━━━ 課題文 ━━━
昨年から、ごく近い将来に原油価格は1バレル=100ドル台にまで高騰するだろう、ということを私はしばしば書いてきた。それに対して読者の方から、最近の推移はそうなってはいないではないか、というコメントをいくつかいただいたので、今日はそれについて書こうと思う。
浪費のない社会をつくる
1月19日現在、ニューヨークの原油価格は55ドル台と、100ドルには到底及ばない。高騰の予想に反して価格が安定している理由は米国の石油在庫統計で原油在庫が予想を上回って増加したために、売りが優勢になっているのだという。石油輸出国機構(OPEC)は昨年より減産を開始し、さらに今年2月からも追加減産するとしているが、石油価格は下がる傾向にある。昨年夏に70ドル台を記録してから原油価格が50ドル後半に下落した理由にはいくつかの要因が挙げられる。
一つは米国で中間選挙があったことだ。ブッシュ大統領(共和党)の支持率は石油価格が上がると下がり、価格が下がれば支持率が上がると、これまでも石油価格と反比例してきた。また、世界最大の石油購入元である米軍が、この夏から石油を買うことを控えてきた。つまり、価格高騰を抑えることでブッシュと共和党を助けていることが要因になっていることは間違いない。
もう一つは、人間の力の及ばない自然の影響である。つまり日本だけでなく、米国、ヨーロッパも暖冬で、そのために暖房用の石油の需要が少なくてすんでいる。また2005年に米国を襲ったハリケーン、カトリーナのように、急に石油の供給をカットしたり需要を増やすような大きな被害がなかったことも幸いした。
しかし、いくらこれら、またはそれ以外の要因によって石油価格が下落傾向にあろうとも、それはあくまでも短期的なものだ。人類の長い歴史の中で、石油を使い始めてからの短い期間においても、ごくわずかな時間だけ石油価格の値上がりを減速させるものにすぎない。こう言いながらも、私は軽率に100ドルに上がるという予測について、皆さんに危機をあおるような形で伝えたことは反省している。私が石油価格高騰を予測し、それが外れれば、いずれはおおかみ少年のように私が意図する警告は黙殺されるようになってしまうからだ。
━━━ 提供資料 ━━━
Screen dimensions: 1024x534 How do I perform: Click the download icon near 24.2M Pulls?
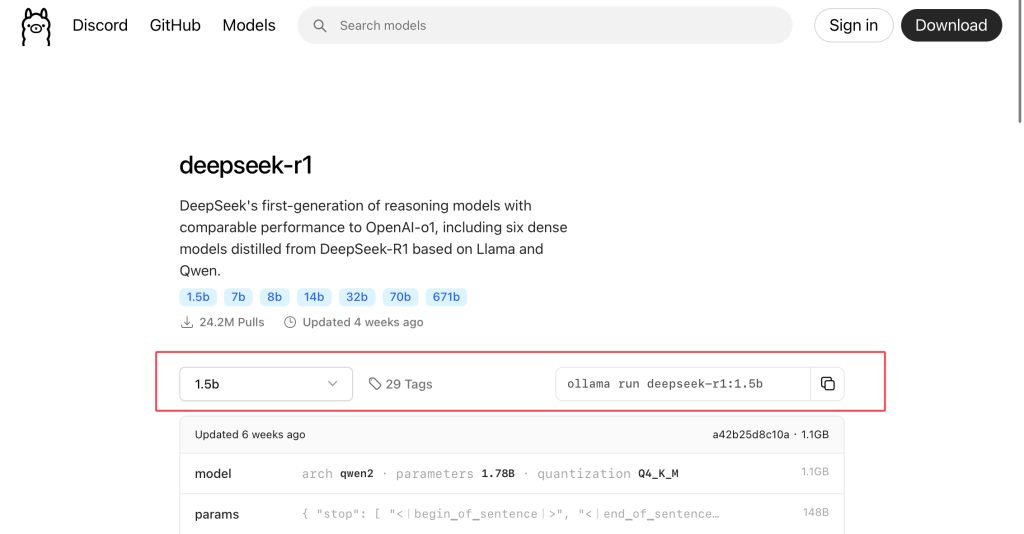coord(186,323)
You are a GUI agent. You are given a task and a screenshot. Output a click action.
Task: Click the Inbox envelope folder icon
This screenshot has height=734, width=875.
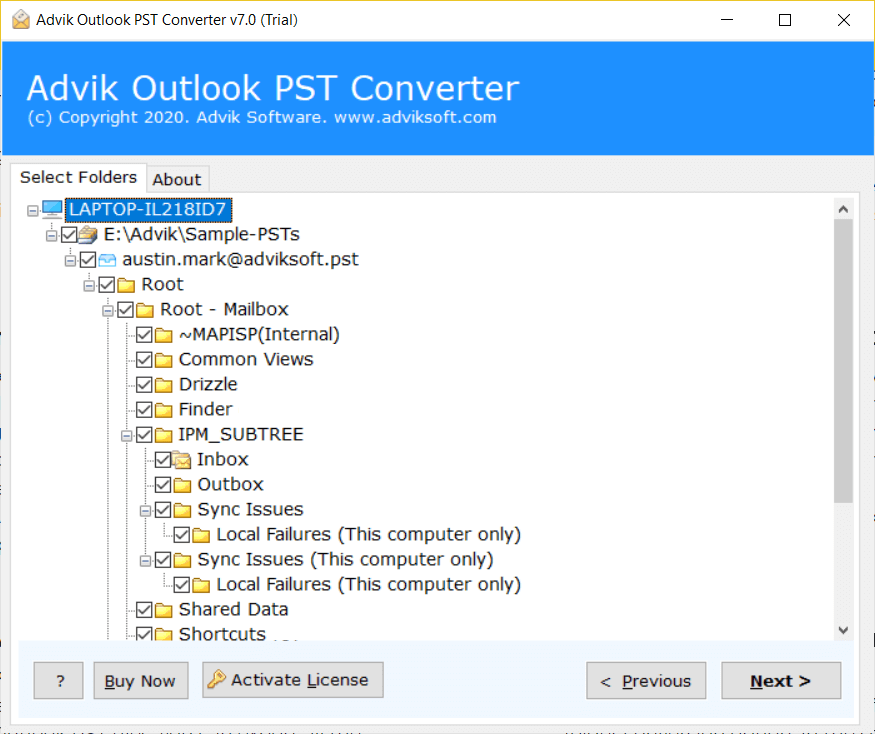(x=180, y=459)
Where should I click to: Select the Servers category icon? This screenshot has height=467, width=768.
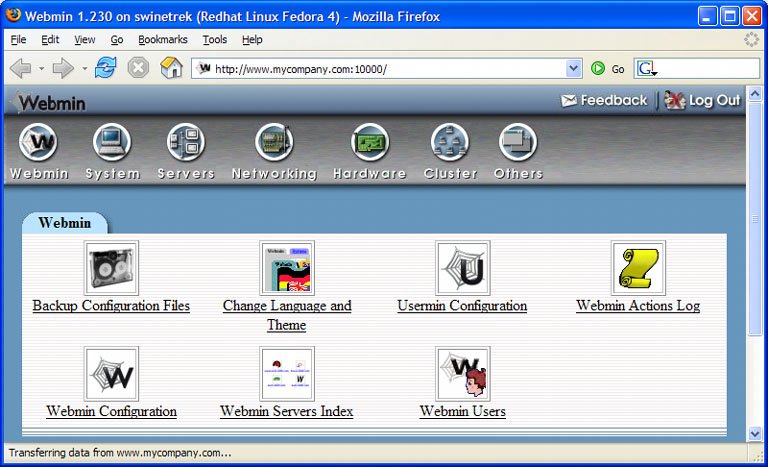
━━━
━━━ 提供資料 ━━━
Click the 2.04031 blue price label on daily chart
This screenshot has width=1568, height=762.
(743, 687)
━━━
### 練習問題
**1.** 課題文の「浪費のない社会をつくる」から「害がなかったことも幸いした。」までの部分を、そのまま書き写しなさい。
**2.** 課題文に登場する国名と地域名を、都市名を除いてすべて書き出しなさい。

### 解答
**1.**
浪費のない社会をつくる
1月19日現在、ニューヨークの原油価格は55ドル台と、100ドルには到底及ばない。高騰の予想に反して価格が安定している理由は米国の石油在庫統計で原油在庫が予想を上回って増加したために、売りが優勢になっているのだという。石油輸出国機構(OPEC)は昨年より減産を開始し、さらに今年2月からも追加減産するとしているが、石油価格は下がる傾向にある。昨年夏に70ドル台を記録してから原油価格が50ドル後半に下落した理由にはいくつかの要因が挙げられる。
一つは米国で中間選挙があったことだ。ブッシュ大統領(共和党)の支持率は石油価格が上がると下がり、価格が下がれば支持率が上がると、これまでも石油価格と反比例してきた。また、世界最大の石油購入元である米軍が、この夏から石油を買うことを控えてきた。つまり、価格高騰を抑えることでブッシュと共和党を助けていることが要因になっていることは間違いない。
もう一つは、人間の力の及ばない自然の影響である。つまり日本だけでなく、米国、ヨーロッパも暖冬で、そのために暖房用の石油の需要が少なくてすんでいる。また2005年に米国を襲ったハリケーン、カトリーナのように、急に石油の供給をカットしたり需要を増やすような大きな被害がなかったことも幸いした。

**2.** 米国、日本、ヨーロッパ